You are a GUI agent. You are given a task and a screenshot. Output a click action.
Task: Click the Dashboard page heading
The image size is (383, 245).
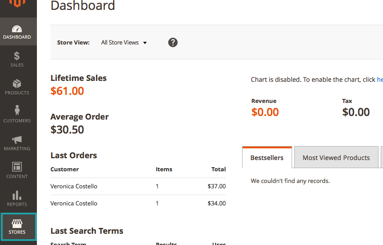pyautogui.click(x=83, y=6)
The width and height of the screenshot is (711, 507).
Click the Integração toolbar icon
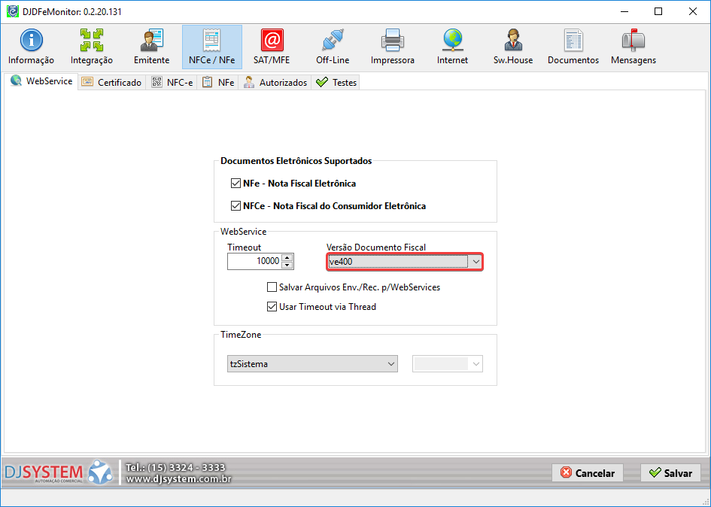point(92,47)
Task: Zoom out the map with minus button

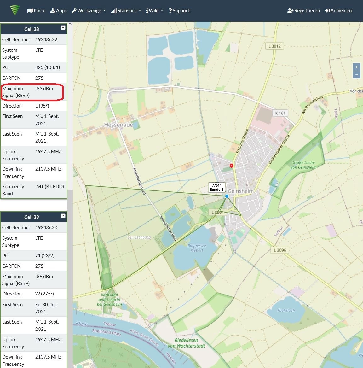Action: [x=357, y=75]
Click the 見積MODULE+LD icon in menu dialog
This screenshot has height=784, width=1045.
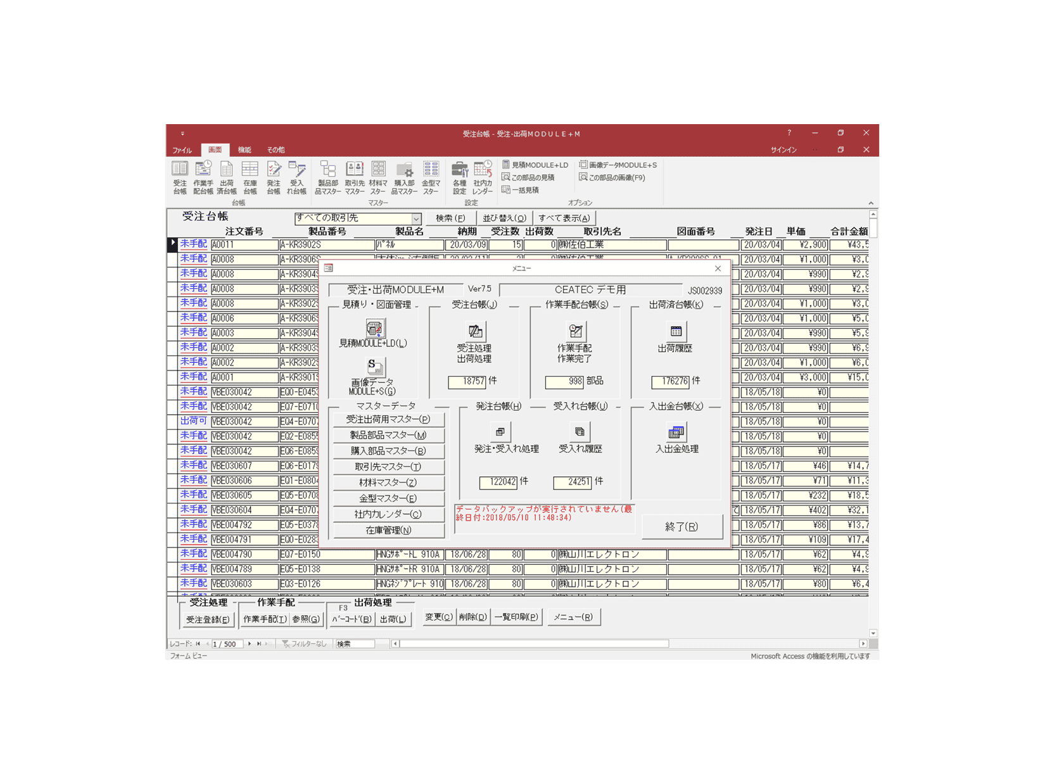point(374,329)
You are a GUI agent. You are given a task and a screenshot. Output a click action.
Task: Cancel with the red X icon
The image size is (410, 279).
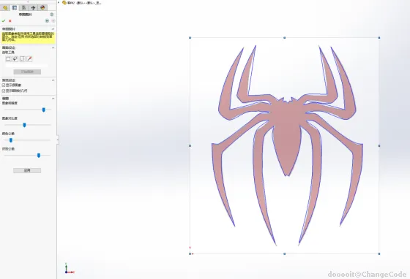point(10,21)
------------------------------------
TASK GOAL.
All the lines above need to be repeated exactly, with no pictures carried over.

REPLY.
You are a GUI agent. You are given a task and a screenshot. Output a click action.
Task: Click the Dashboard page heading
The image size is (383, 245).
pyautogui.click(x=83, y=6)
The width and height of the screenshot is (711, 507).
Click the Integração toolbar icon
point(92,47)
Task: Zoom out the map with minus button

Action: [x=357, y=75]
Click the 見積MODULE+LD icon in menu dialog
This screenshot has height=784, width=1045.
point(374,329)
You are a GUI agent. You are given a task and a screenshot. Output a click action.
Task: Cancel with the red X icon
The image size is (410, 279).
point(10,21)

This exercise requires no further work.